73 Views Asked by At

I am trying to train a model that has two outputs with gradient descent. My cost function therefore returns two errors. What is the typical way to deal with this problem?

I've seen mentions here and there of this problem, but I haven't come up with a satisfactory solution.

This is a toy example that reproduces my problem:

from jax import jit, random, grad
import optax


@jit
def my_model(forz, params):
    a, b = params

    a_vect = a + forz**b
    b_vect = b + forz**a

    return a_vect, b_vect*50.


@jit
def rmse(predictions, targets):

    rmse = jnp.sqrt(jnp.mean((predictions - targets) ** 2))
    return rmse


@jit
def my_loss(forz, params, true_a, true_b):

    sim_a, sim_b = my_model(forz, params)

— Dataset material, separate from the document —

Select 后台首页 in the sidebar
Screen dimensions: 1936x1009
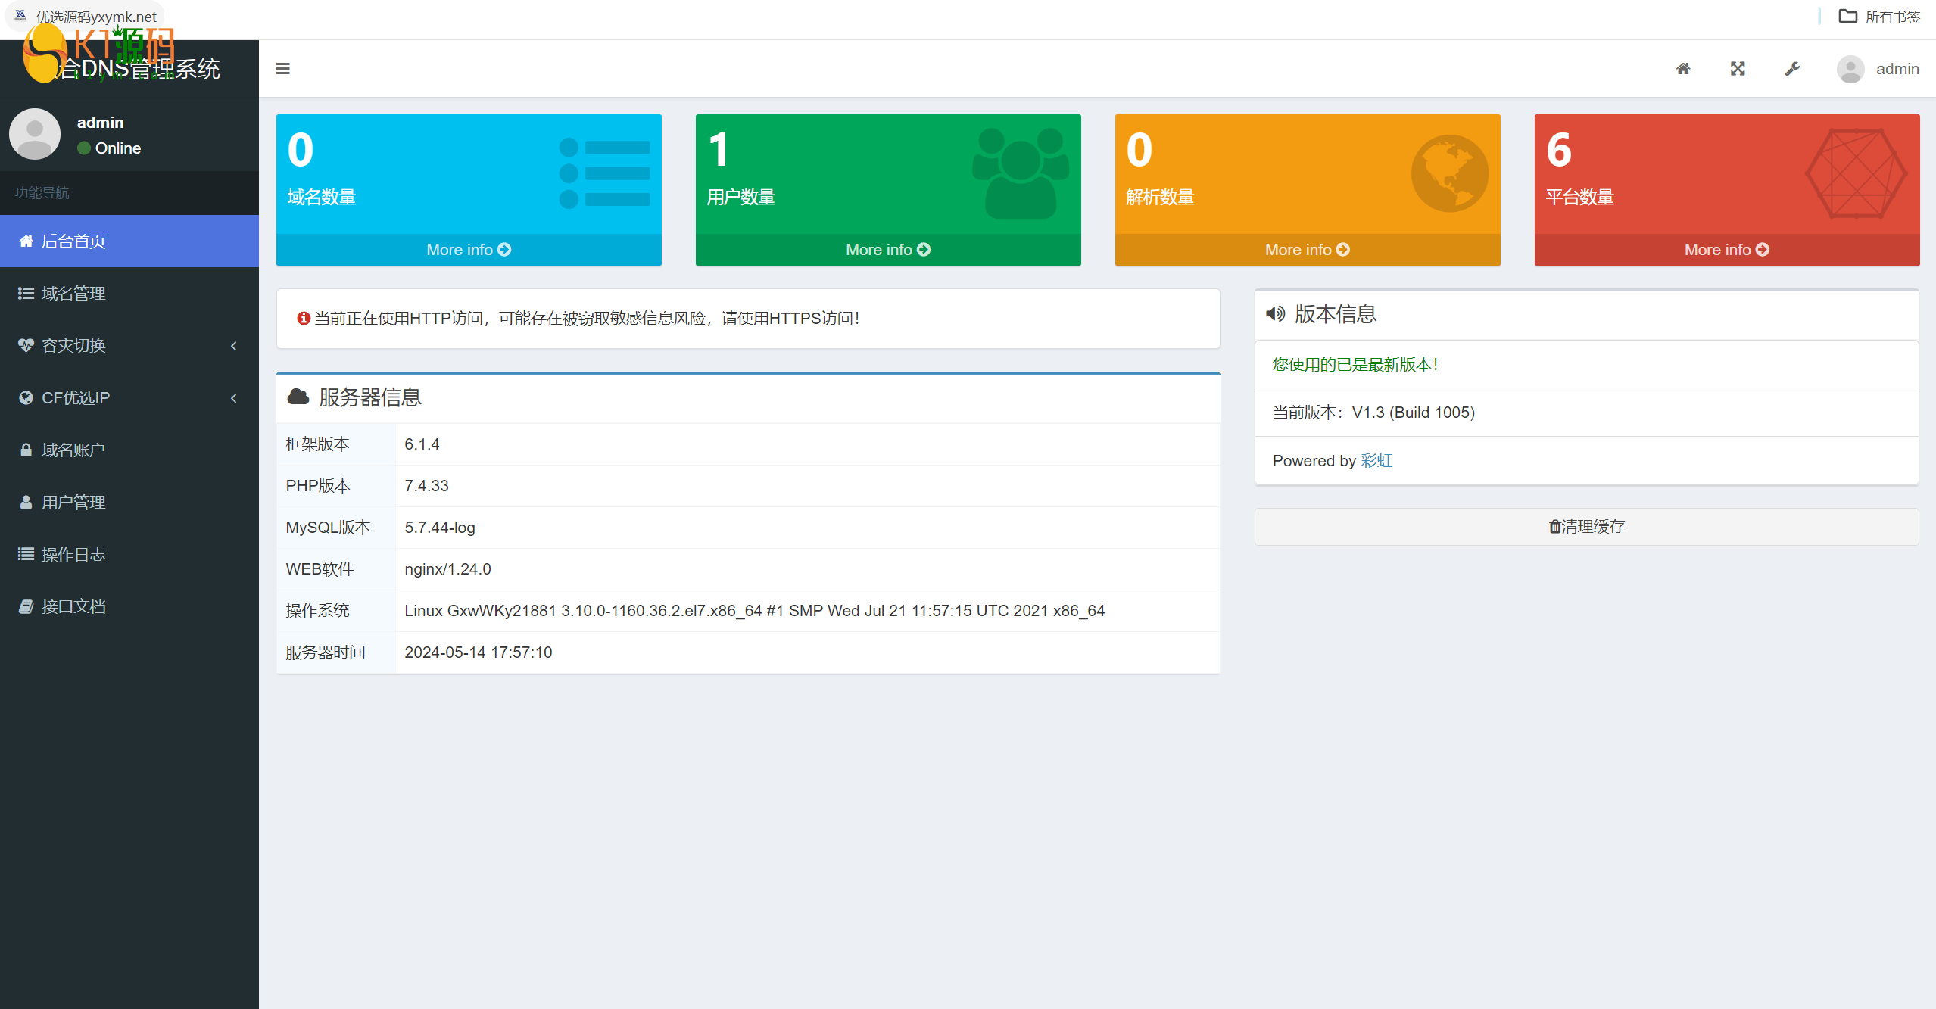click(x=73, y=241)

    loss_a = rmse(sim_a, true_a)
    loss_b = rmse(sim_b, true_b)

    return loss_a, loss_b


grad_myloss = jit(grad(my_loss, argnums=1))

# synthetic true data
key = random.PRNGKey(758493)
forz = random.uniform(key, shape=(1000,))

true_params = [8.9, 6.6]
true_a, true_b = my_model(forz, true_params)

# Train
model_params = random.uniform(key, shape=(2,))
optimizer = optax.adabelief(1e-1)
opt_state = optimizer.init(model_params)

for i in range(1000):

    grads = grad_myloss(forz, model_params, true_a, true_b)  # this fails
    updates, opt_state = optimizer.update(grads, opt_state)
    model_params = optax.apply_updates(model_params, updates)

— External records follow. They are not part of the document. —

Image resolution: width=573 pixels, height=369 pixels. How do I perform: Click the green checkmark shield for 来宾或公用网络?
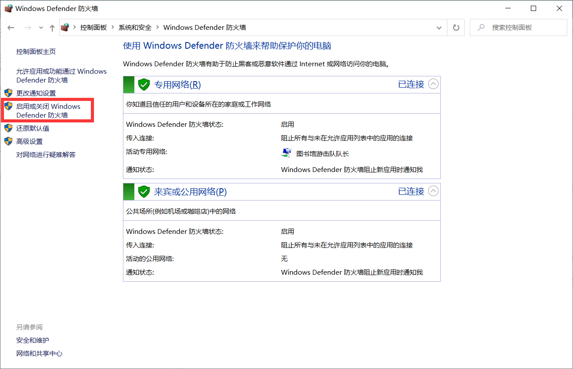144,191

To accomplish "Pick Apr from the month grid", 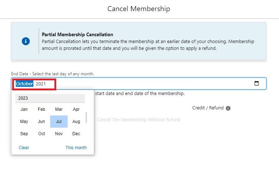I will 76,109.
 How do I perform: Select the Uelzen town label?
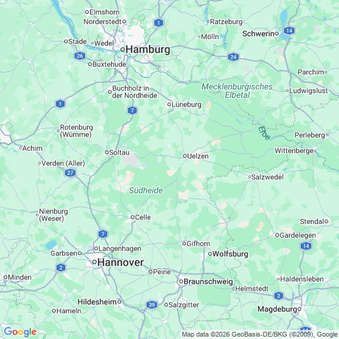pyautogui.click(x=198, y=156)
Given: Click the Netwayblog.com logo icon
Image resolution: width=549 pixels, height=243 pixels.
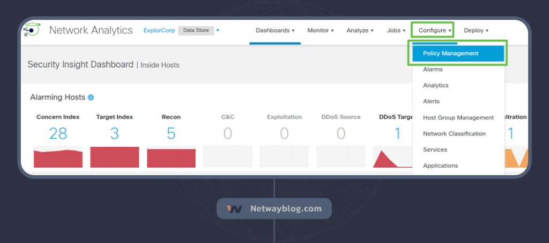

I understand that either the two errors has to be somehow aggregated to a single one implementing some kind of normalization to the losses (my output vectors have non-comparable units),

@jit
def normalized_rmse(predictions, targets):
   std_dev_targets = jnp.std(targets)
   rmse = jnp.sqrt(jnp.mean((predictions - targets) ** 2))
   return rmse/std_dev_targets


@jit
def my_loss_single(forz, params, true_a, true_b):

   sim_a, sim_b = my_model(forz, params)

   loss_a = normalized_rmse(sim_a, true_a)
   loss_b = normalized_rmse(sim_b, true_b)

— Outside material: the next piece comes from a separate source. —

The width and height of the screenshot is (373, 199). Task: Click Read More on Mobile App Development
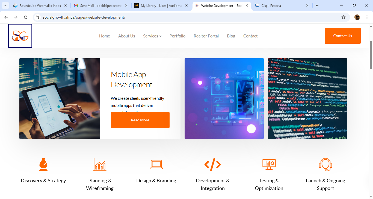140,120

   return jnp.sqrt((loss_a ** 2) + (loss_b * 2)) 

or I should use the Jacobian matrix (jacrev) somehow?

1

There are 1 best solutions below

2
jakevdp On BEST ANSWER

optax, like most optimization frameworks, is only able to optimize a single-valued loss function. You should decide what single-valued loss makes sense for your particular problem. A good option given the RMS form of your individual losses might be the square sum:

@jit
def my_loss(forz, params, true_a, true_b):

    sim_a, sim_b = my_model(forz, params)

    loss_a = rmse(sim_a, true_a)
    loss_b = rmse(sim_b, true_b)

    return loss_a ** 2 + loss_b ** 2

With this change, your code executes without an error.